_Your objective_.
Leave out every picture, and output exactly the lines from the line containing "Task: Click the search magnifier icon" through the last line of the data.

Saved data entries:
▼

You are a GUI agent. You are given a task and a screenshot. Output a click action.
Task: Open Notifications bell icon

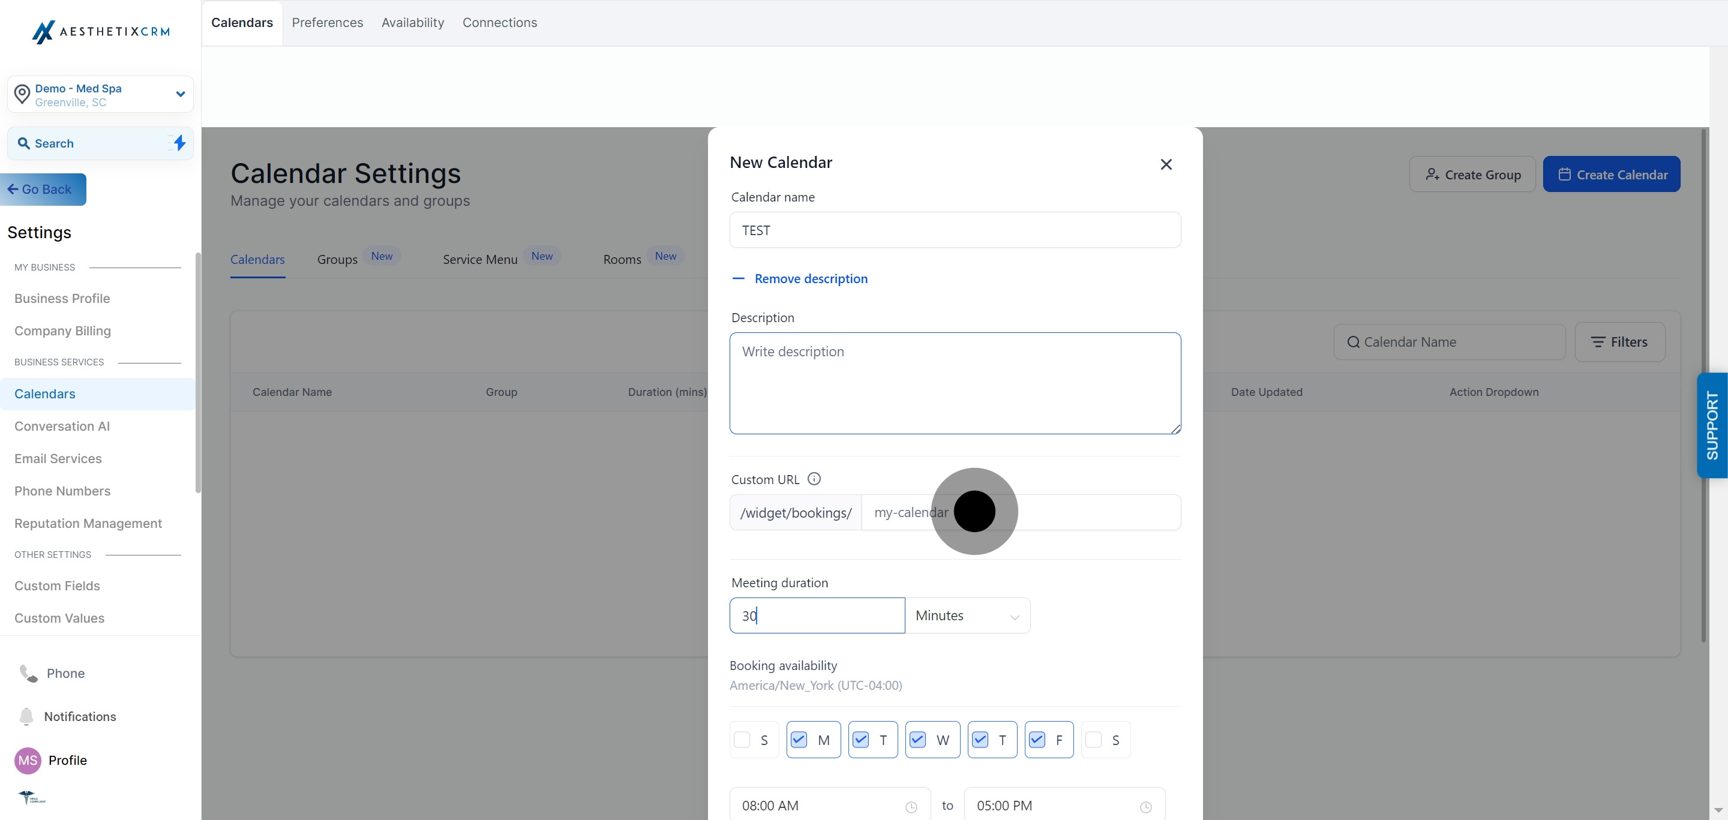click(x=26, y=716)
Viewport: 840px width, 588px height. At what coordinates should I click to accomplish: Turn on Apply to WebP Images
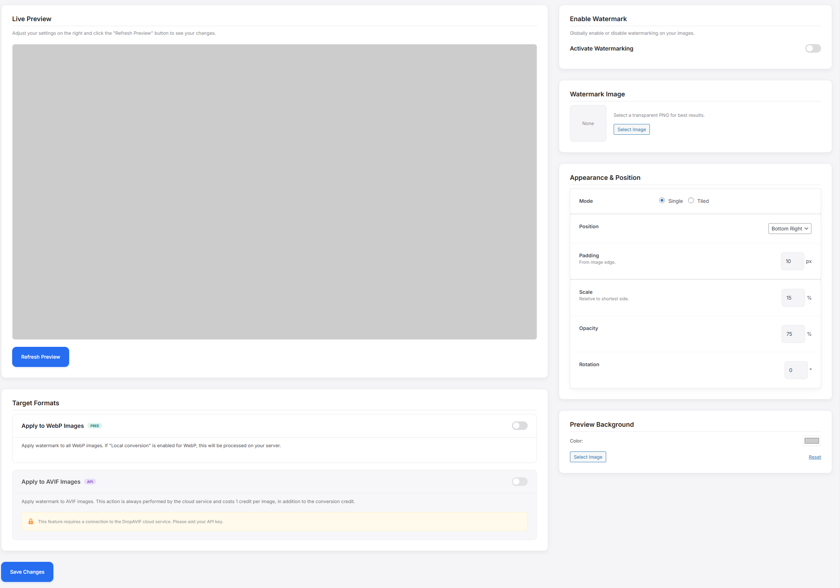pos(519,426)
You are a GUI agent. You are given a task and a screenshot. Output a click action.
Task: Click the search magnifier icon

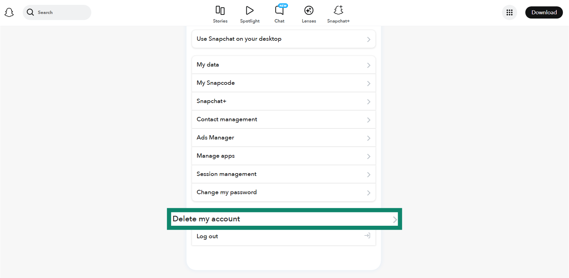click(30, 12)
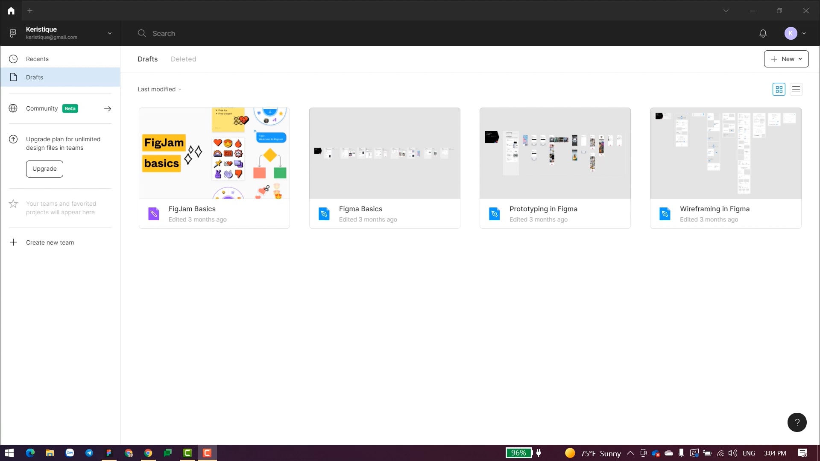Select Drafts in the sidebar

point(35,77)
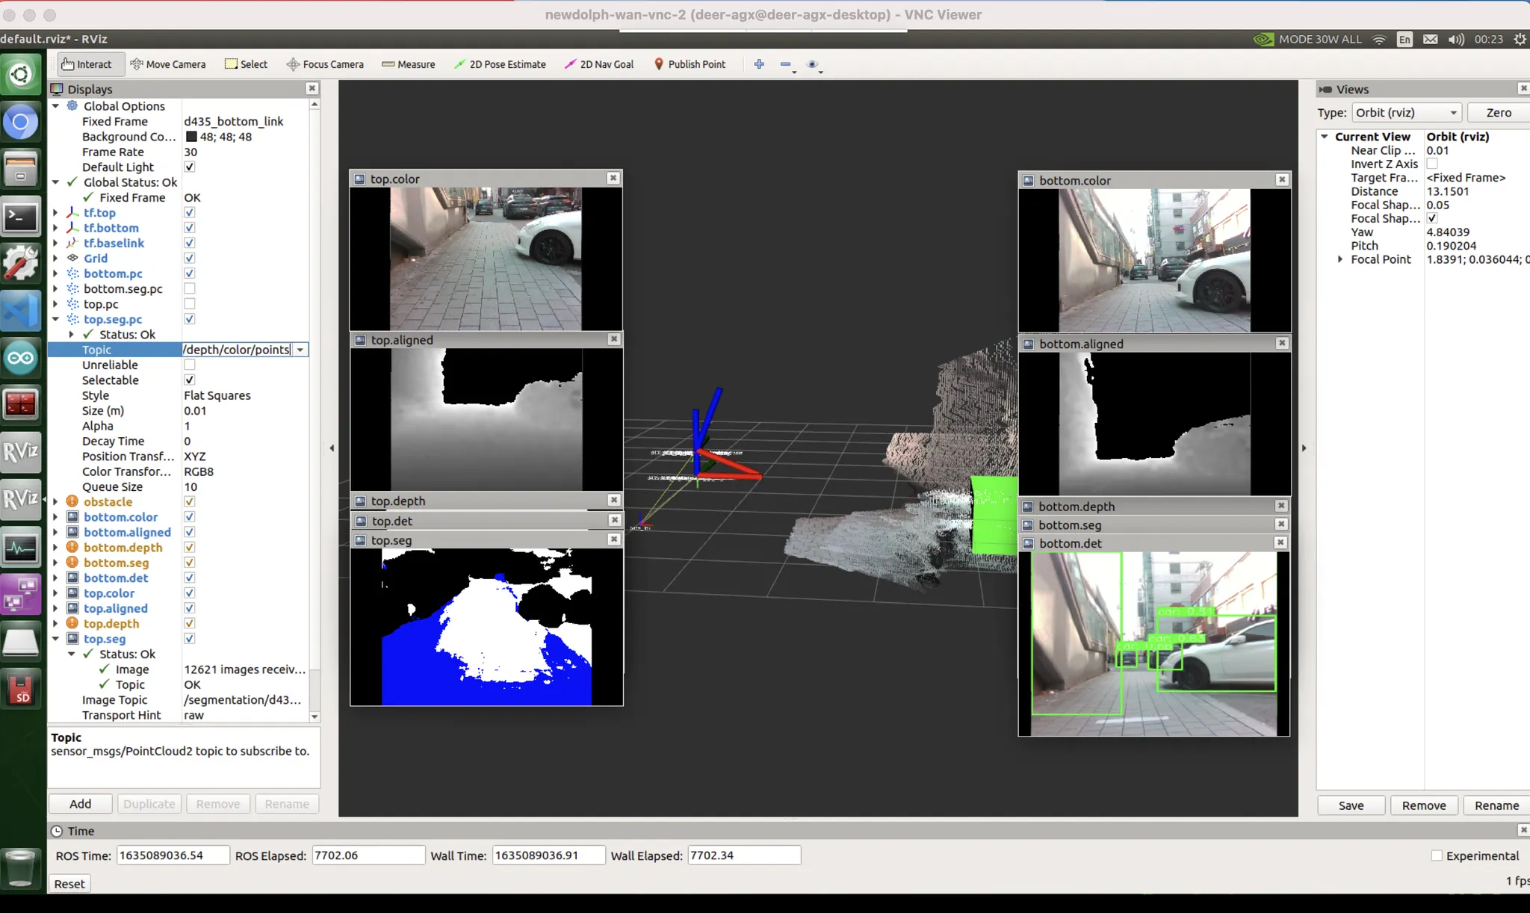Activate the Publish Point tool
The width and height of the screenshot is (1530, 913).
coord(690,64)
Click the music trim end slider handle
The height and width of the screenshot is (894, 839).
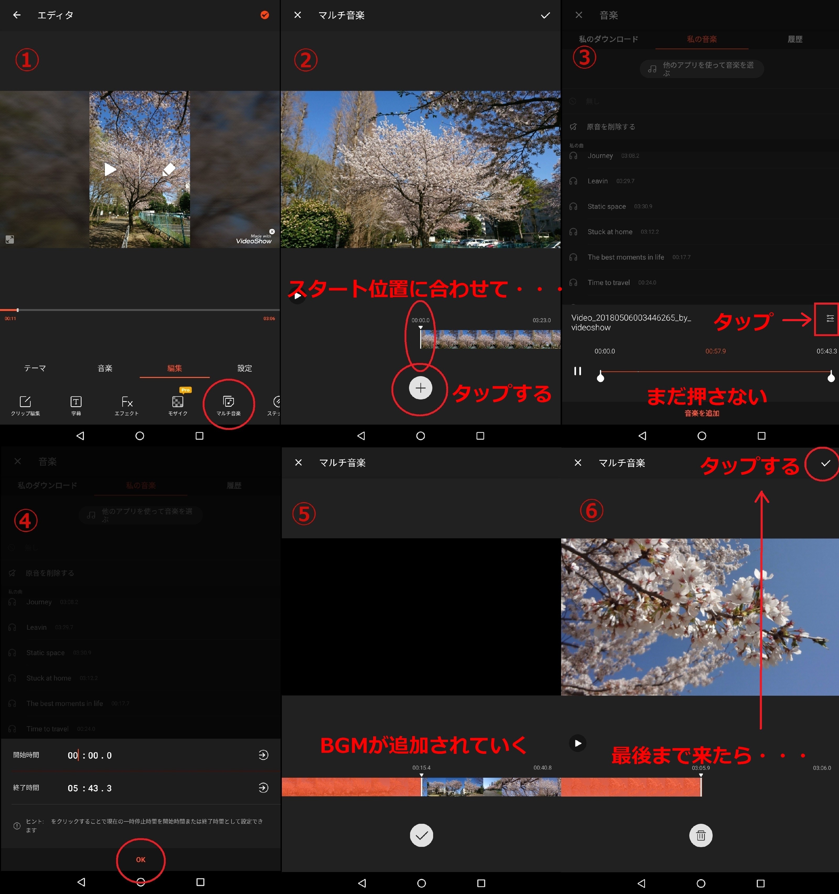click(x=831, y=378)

▲

_Written answer_.
Task: Click the search magnifier icon

click(30, 12)
Select Drafts in the sidebar

point(35,77)
Activate the Publish Point tool
The width and height of the screenshot is (1530, 913).
coord(690,64)
Click the music trim end slider handle
The height and width of the screenshot is (894, 839).
click(x=831, y=378)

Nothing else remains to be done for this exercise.